There was the shoe bomber, so now we have to take off our shoes until we are 75 years old. Another tried to use combustible liquids to blow up a plane. So liquids are limited and have to be shown unless there is a TSA pre-screening certification.
That brings me to my first story. I was on vacation and had rented a car. As you all know when you return the rental car, it has to be full of gasoline just as it was when you received it. I stopped at the gas station and filled up the car just before arriving at the airport. That’s when I noticed that my hands smelled like gasoline. I made a mental note – I need to wash my hands. When I arrived at the airport, everything was busy and I saw a long TSA line and thus forget about the handwashing. That was my first mistake.
I went through the screening where you hold your hands over your head and stand still. When the machine was done, all kinds of things were visible on me. But it was probably the zippers on my slacks that were responsible which led to another mental note – don’t wear those slacks while flying again.
TSA personnel did the usual pat-down and, of course, found nothing. But the agent then said, “We have to screen your hands for accelerant.” I’ve had that done before and thought nothing of it. They run a little brush across your palms. This time mine set off all the big warnings. I knew right away it was the gasoline I forgot to wash off my hands.
I began the typical speech – I know this is from the gas I put in the car, explaining why it’s on my hands. Of course, they weren’t interested in my explanation and pulled me over for another full screening. They then took every single item out of my carry-on bag and my purse. When something creepy like this happens, it makes me so glad I’m not a last minute arriver at the airport. I had plenty of time and this took some time, but then I was off to the gate and on to the plane.
Some of the TSA workers are very pleasant, as were these ladies, but strict about doing their job. OK, that’s what we pay them for (or at this writing, aren’t paying them).
We often fly Southwest Airlines and it is usually on time unless there’s a weather situation. That brings me to another perk in flying Southwest. Employees can be entertaining while trying to make the influx of information at the beginning of the flight seem more palatable. After my preflight experience at the airport, Southwest Airlines was just what I needed.
The humorous instructions given before the take- off were a delight. You know all that stuff that you’ve heard 100 times about your seatbelt, oxygen masks and flotation devices, which we tend to ignore. They have found a way to entertain and make you think about those instructions because you’re laughing.
The male flight attendant began with saying to fasten your seat belt. That’s a basic thing. But then he added, “If you can’t figure out how to do it, just tie it in a knot and we’ll see if we can get you out of it when we get to Fort Myers.” Then he quipped, “We will be traveling up and down the aisle checking to see that you have your seat belt on, because we just don’t trust you.”
The instructions continued about the oxygen masks dropping in the unexpected event of cabin pressure change. He said, “We don’t anticipate that happening and if we did we would’ve called in sick today. If oxygen masks are needed, put the mask on and alcohol will begin flowing.”
And as we were ready to take off he said, “Just to make the flight attendants look more attractive, we will dim the lights for departure.”

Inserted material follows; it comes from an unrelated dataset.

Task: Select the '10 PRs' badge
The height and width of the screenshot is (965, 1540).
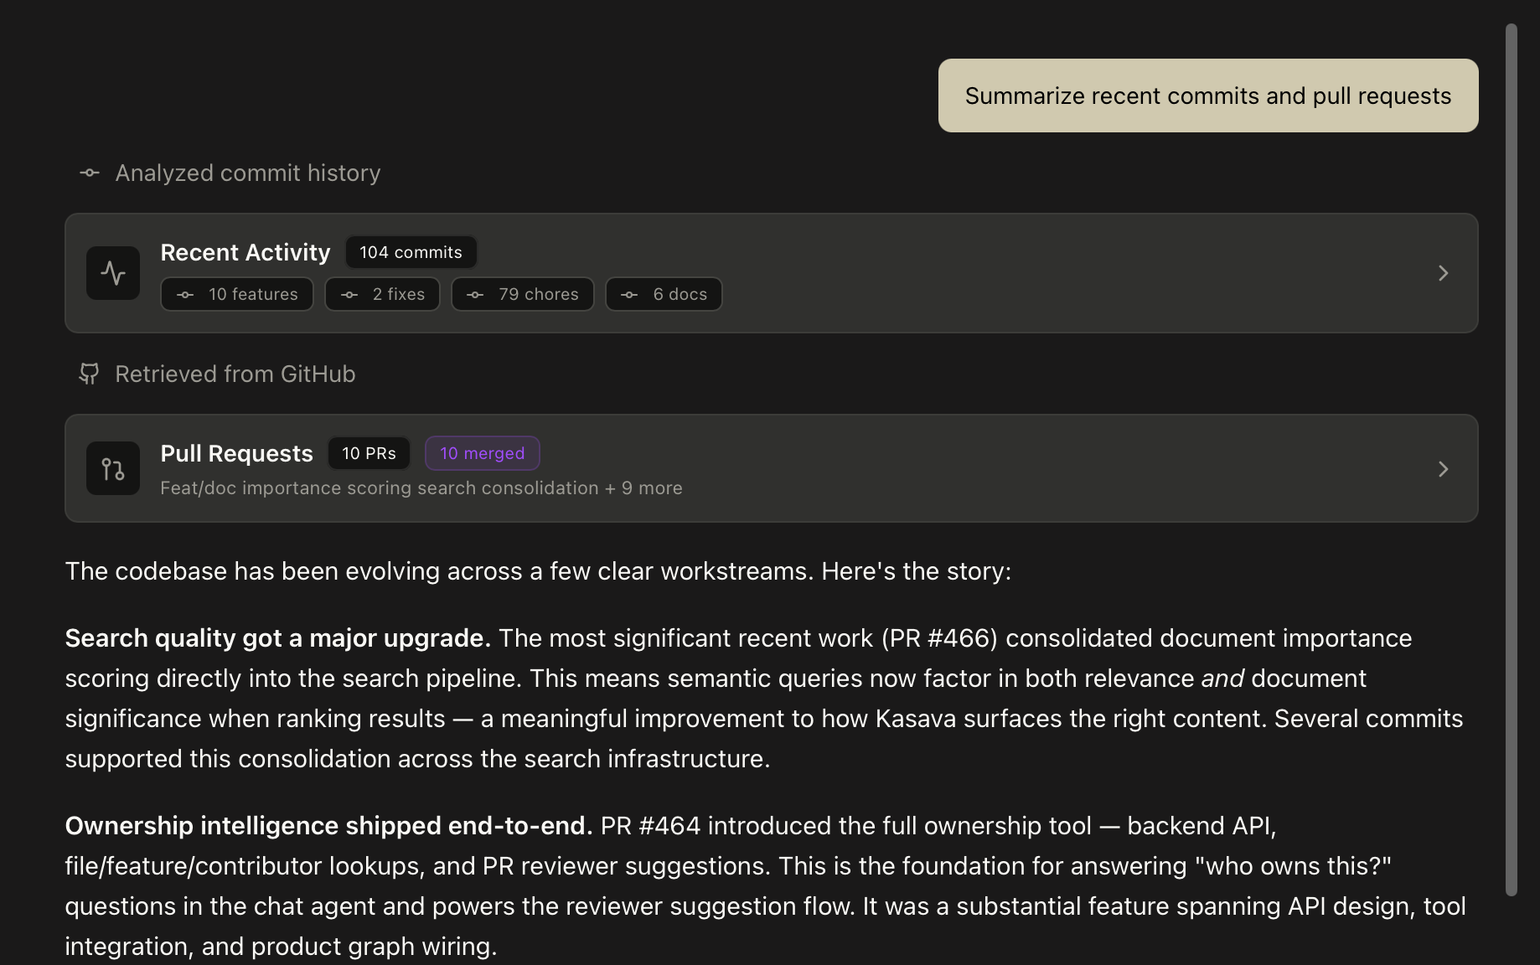Action: (x=369, y=452)
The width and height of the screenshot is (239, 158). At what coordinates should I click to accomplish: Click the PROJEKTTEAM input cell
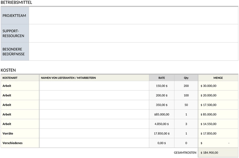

After that, we had the basic terrible flight with so much turbulence we could not get out of our seats. All the flight attendants were asked to stay seated quite a bit of the time. Just to top it all off, the landing was a big “THUD” onto the runway. None of us liked much of that, but as we left, the flight attendant said, “Now just like my mother told me when I was 18, get your stuff and get out!” More reason to laugh, and another safe and interesting arrival.